--- Data supplied ---
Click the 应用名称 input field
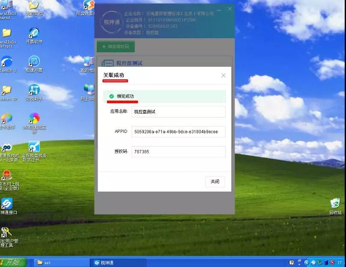 click(x=178, y=111)
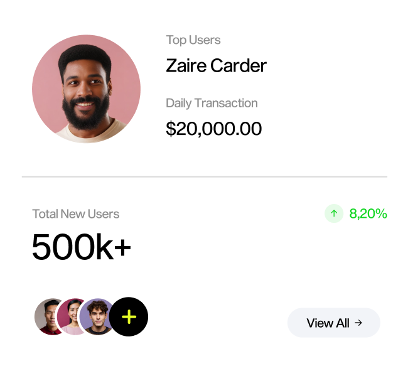Open Zaire Carder's large profile photo
This screenshot has height=371, width=408.
click(87, 89)
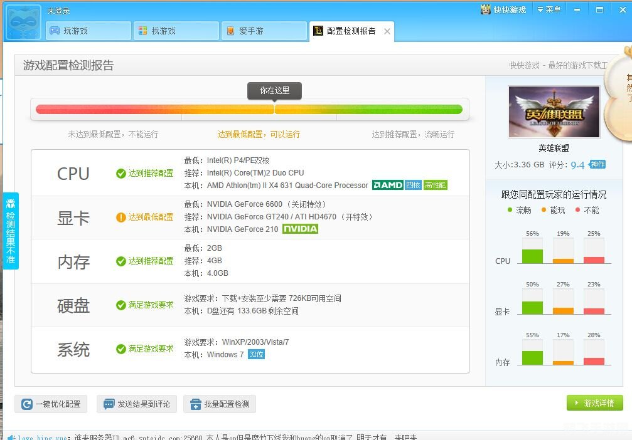Click the AMD brand badge icon
632x440 pixels.
(x=387, y=186)
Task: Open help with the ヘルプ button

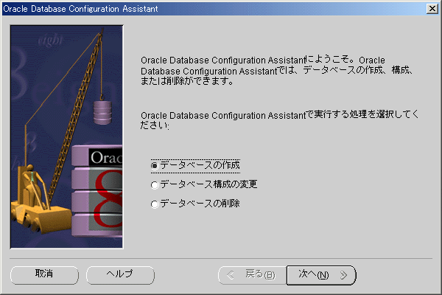Action: pos(120,274)
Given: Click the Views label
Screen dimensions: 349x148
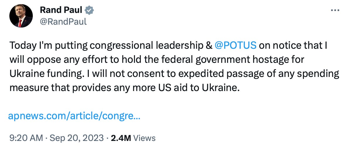Looking at the screenshot, I should (144, 138).
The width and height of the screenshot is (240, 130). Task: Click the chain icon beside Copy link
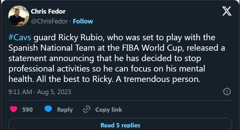coord(87,109)
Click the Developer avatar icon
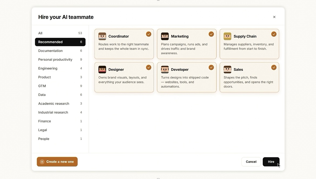 click(165, 69)
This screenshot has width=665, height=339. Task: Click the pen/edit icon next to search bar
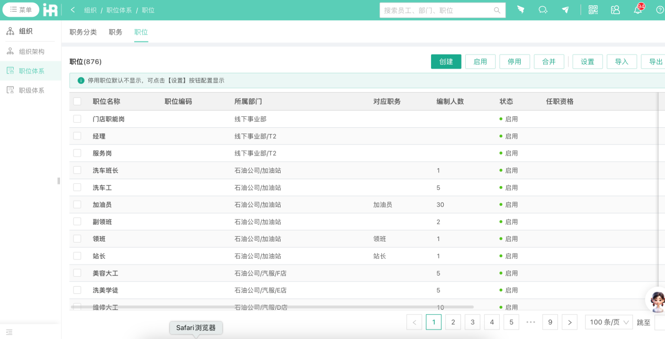pos(520,9)
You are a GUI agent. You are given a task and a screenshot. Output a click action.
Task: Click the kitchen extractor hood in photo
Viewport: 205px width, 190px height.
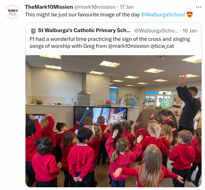point(84,89)
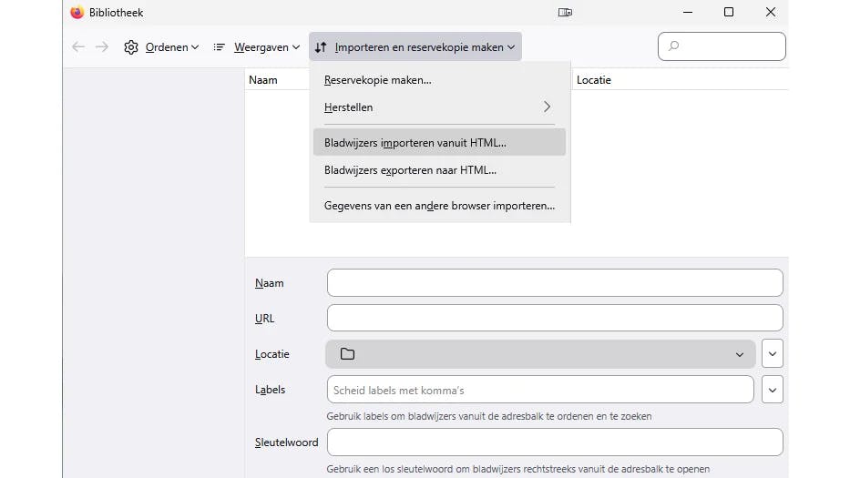Click the Naam text input field
The height and width of the screenshot is (478, 850).
554,283
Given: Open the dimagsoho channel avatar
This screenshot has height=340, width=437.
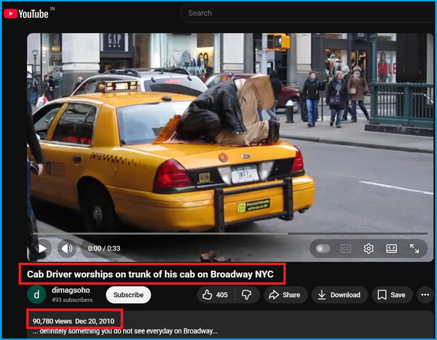Looking at the screenshot, I should click(36, 295).

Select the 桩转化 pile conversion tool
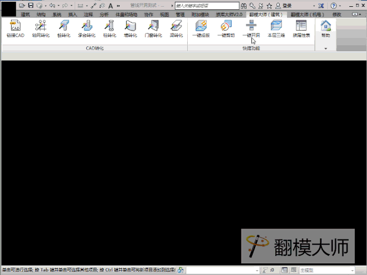point(64,28)
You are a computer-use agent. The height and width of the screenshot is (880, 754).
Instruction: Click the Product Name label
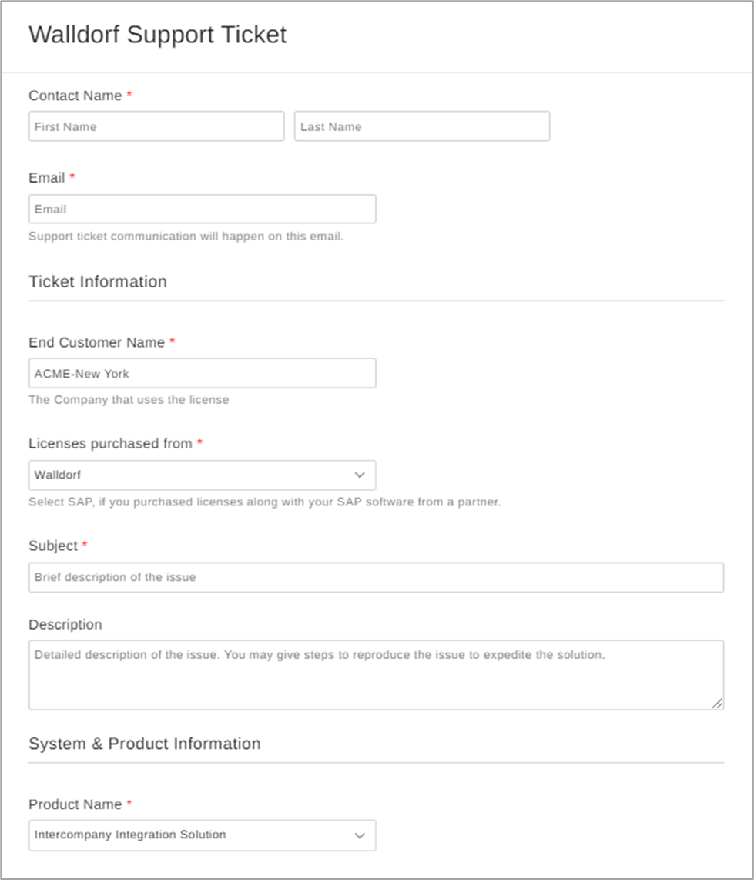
---
## Exercise description
In the entries above, how many lines hold "label"? Answer with the number alone.

## Exercise solution
2